#### [WORK REQUIRED]
Take nothing but the lines from the one with "Switch to the Mapping tab" through the one with "Given: Click the" in the entries below, both ends kept, and return them exactly with pictures left out.

#### [MATERIAL PROVIDED]

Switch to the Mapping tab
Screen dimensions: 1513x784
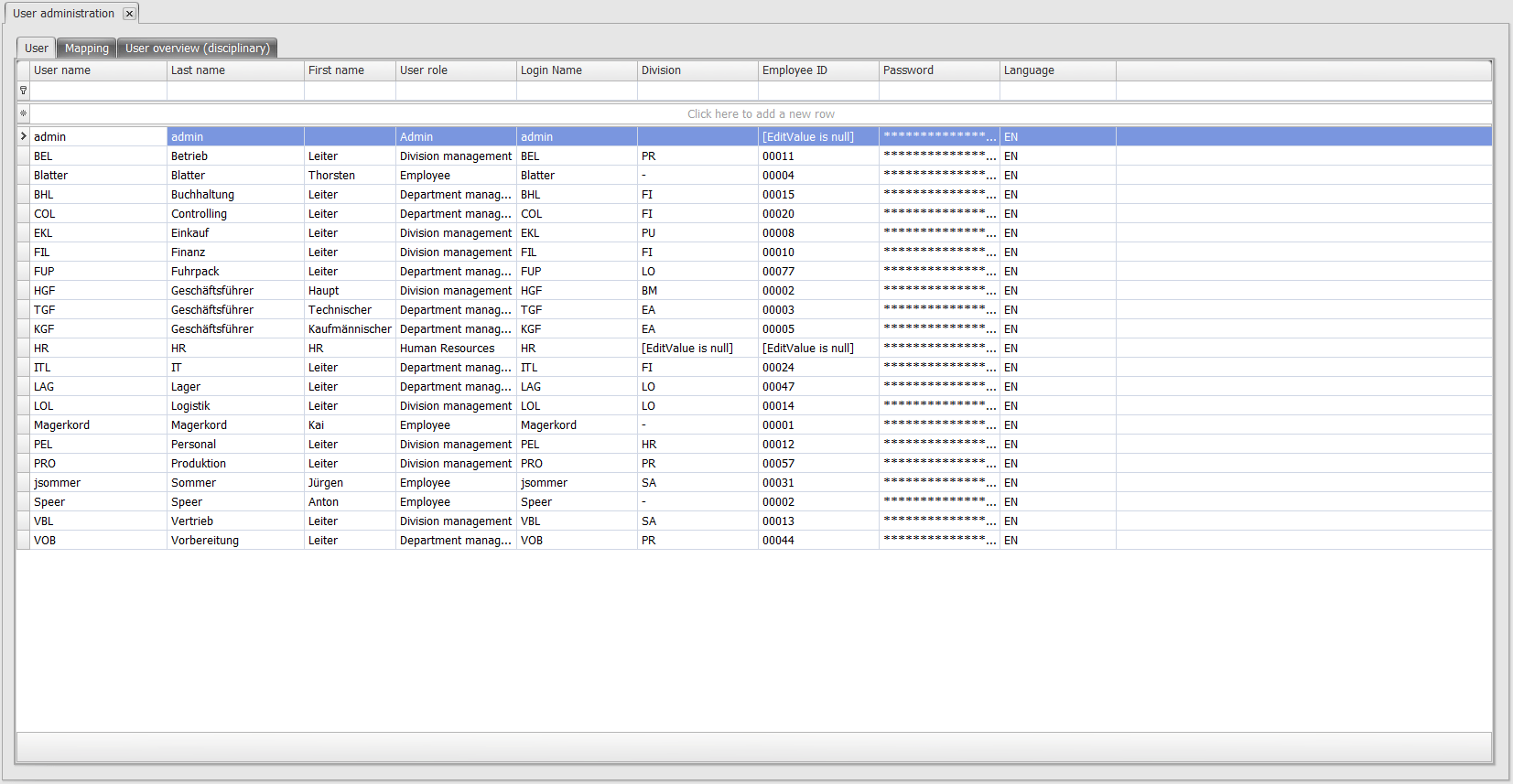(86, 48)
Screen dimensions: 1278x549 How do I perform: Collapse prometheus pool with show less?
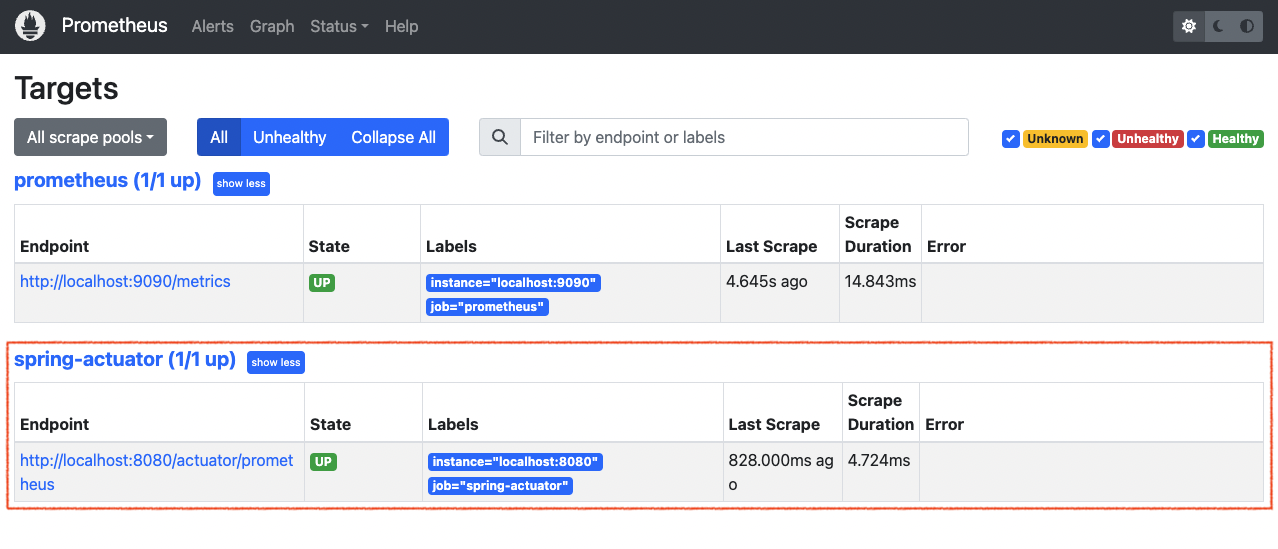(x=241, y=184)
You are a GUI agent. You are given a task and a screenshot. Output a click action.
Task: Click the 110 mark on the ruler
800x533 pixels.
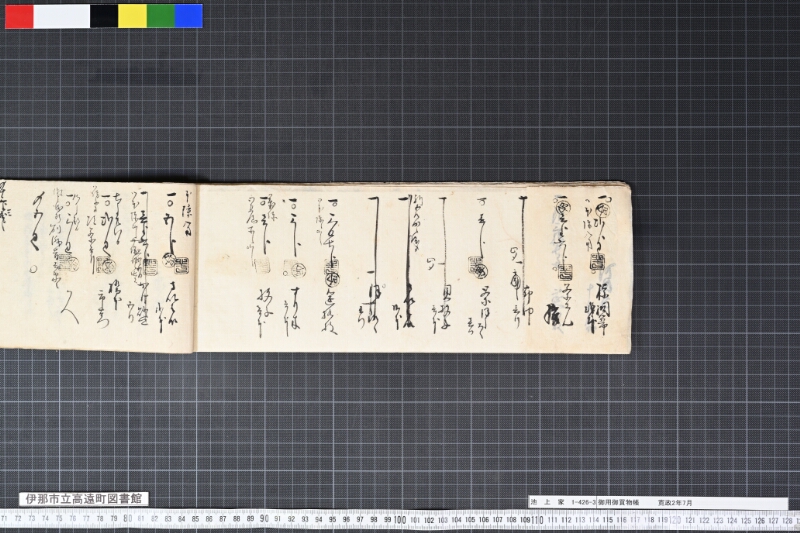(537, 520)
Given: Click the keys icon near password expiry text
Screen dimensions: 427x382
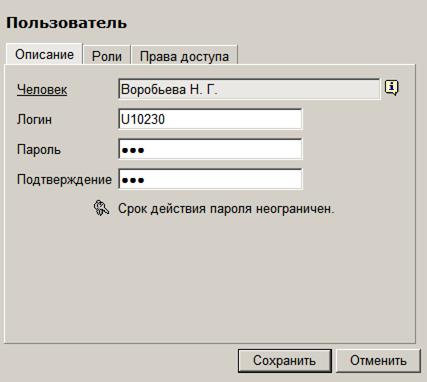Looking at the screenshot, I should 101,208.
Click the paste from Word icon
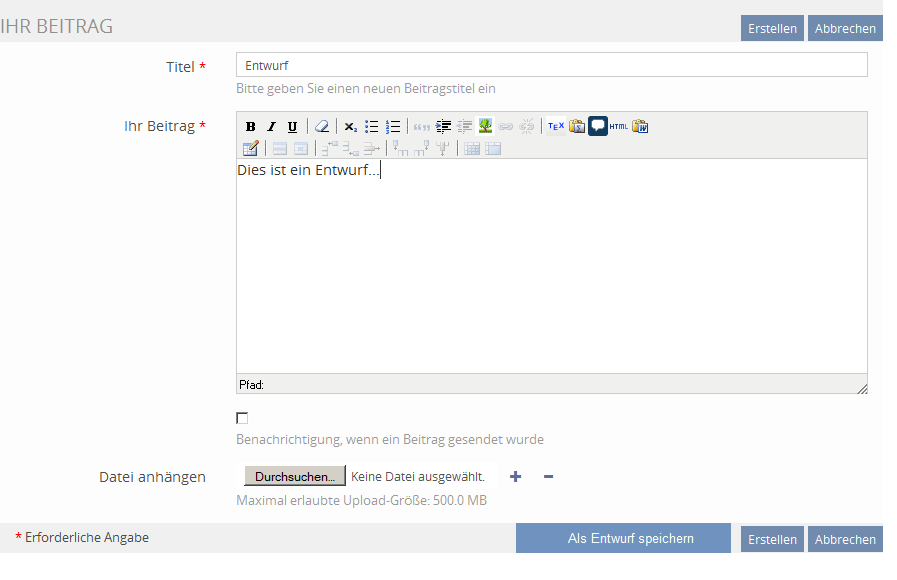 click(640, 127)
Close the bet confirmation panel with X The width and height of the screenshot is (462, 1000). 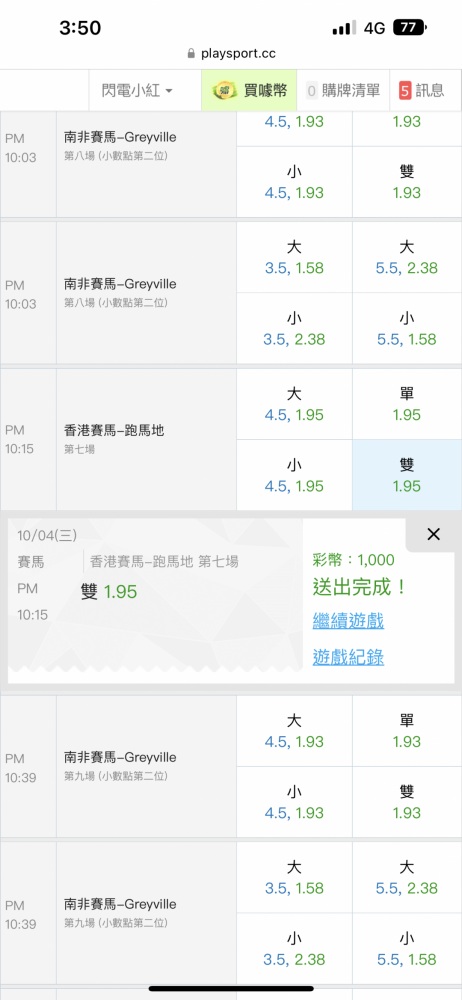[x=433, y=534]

* * *

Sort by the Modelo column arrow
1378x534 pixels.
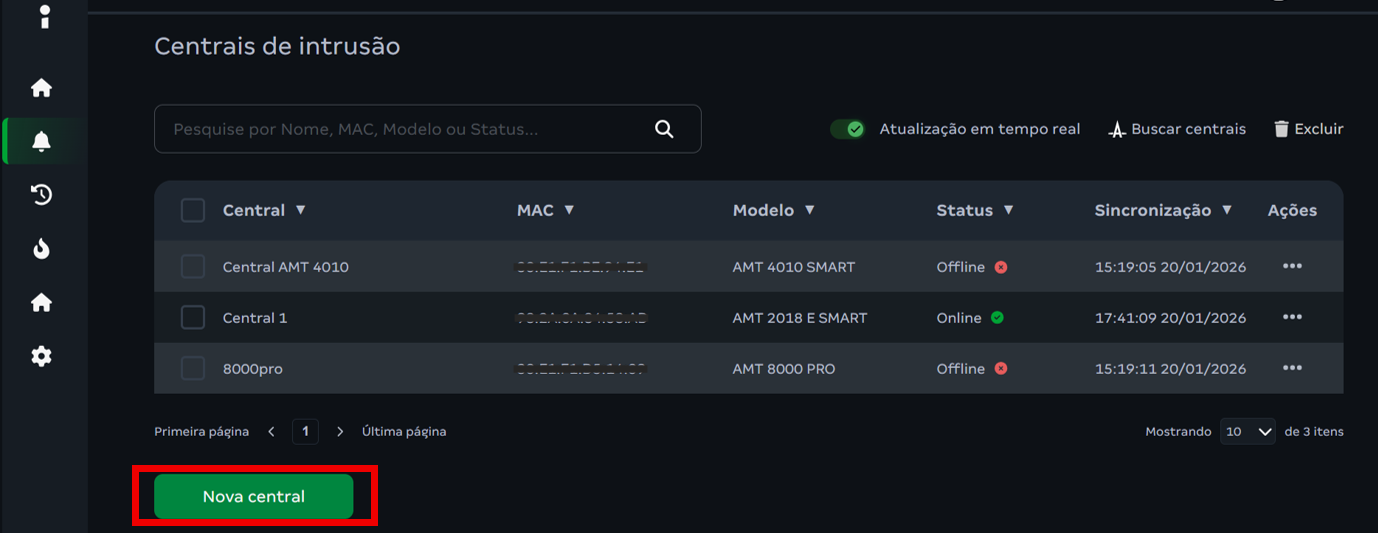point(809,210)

---

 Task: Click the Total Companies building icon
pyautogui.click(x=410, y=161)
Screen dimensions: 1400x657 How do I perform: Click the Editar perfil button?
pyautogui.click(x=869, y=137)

#### [RESPONSE TO THE EXERCISE]
Switch to the Mapping tab
Screen dimensions: 1513x784
(86, 48)
Screen dimensions: 1278x549 How do I perform: Collapse prometheus pool with show less?
(x=241, y=184)
You are a GUI agent. You are given a task and a screenshot. Output a click action.
Task: Click the 110 mark on the ruler
800x533 pixels.
(537, 520)
Given: Click the keys icon near password expiry text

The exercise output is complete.